◆ Aim of the task
Output the lines of the listing that follow, starting at the line containing "You are a GUI" and ending with the line containing "pyautogui.click(x=475, y=401)", and reproduce them verbatim. Omit the pictures from your output.

--- Begin Data to process ---

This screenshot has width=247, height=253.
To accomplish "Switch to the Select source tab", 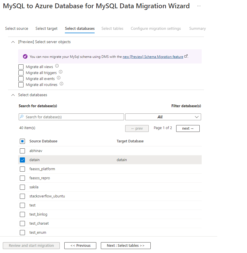I will coord(17,28).
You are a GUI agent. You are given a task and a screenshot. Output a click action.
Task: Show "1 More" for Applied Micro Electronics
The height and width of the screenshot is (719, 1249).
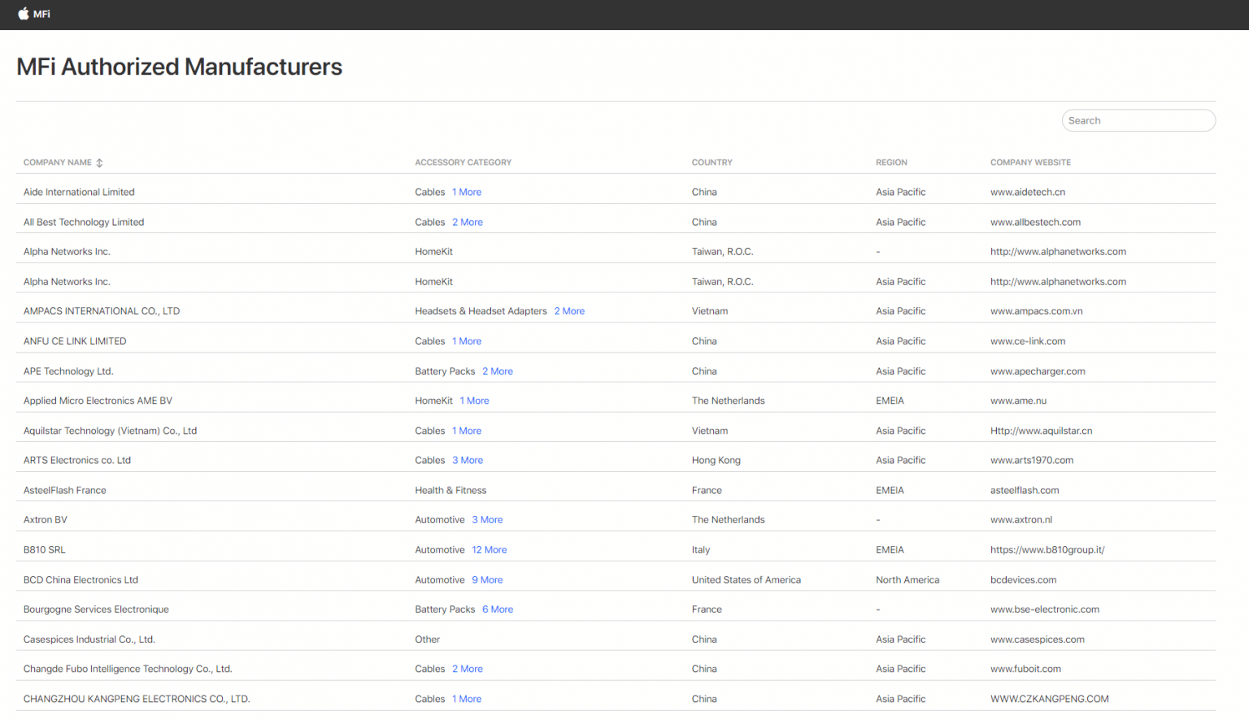pyautogui.click(x=475, y=401)
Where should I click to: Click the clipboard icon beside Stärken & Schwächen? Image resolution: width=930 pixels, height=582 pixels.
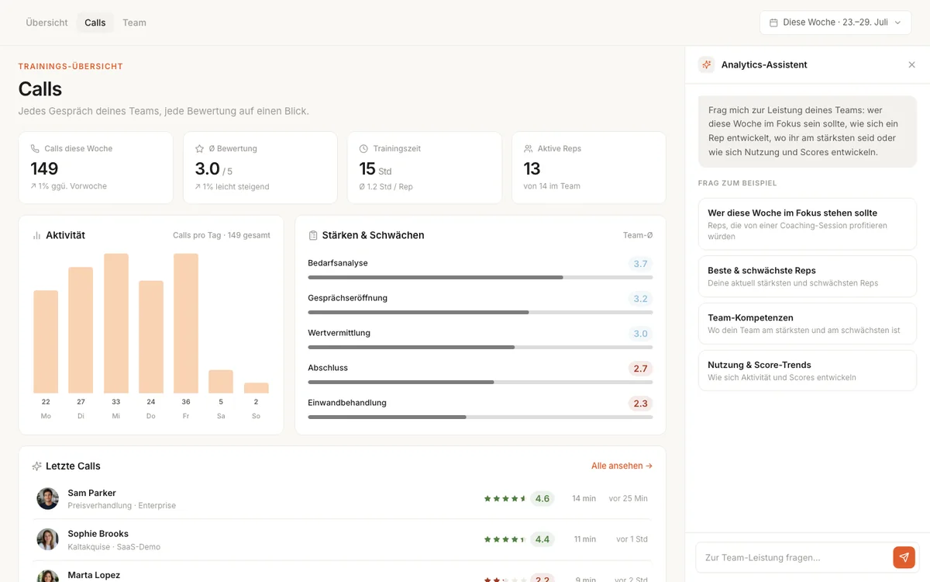pyautogui.click(x=313, y=235)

--- End Data to process ---

◆ Solution for this exercise
You are a GUI agent. You are given a task and a screenshot. Output a click action.
Task: Show "1 More" for Applied Micro Electronics
The height and width of the screenshot is (719, 1249).
pyautogui.click(x=475, y=401)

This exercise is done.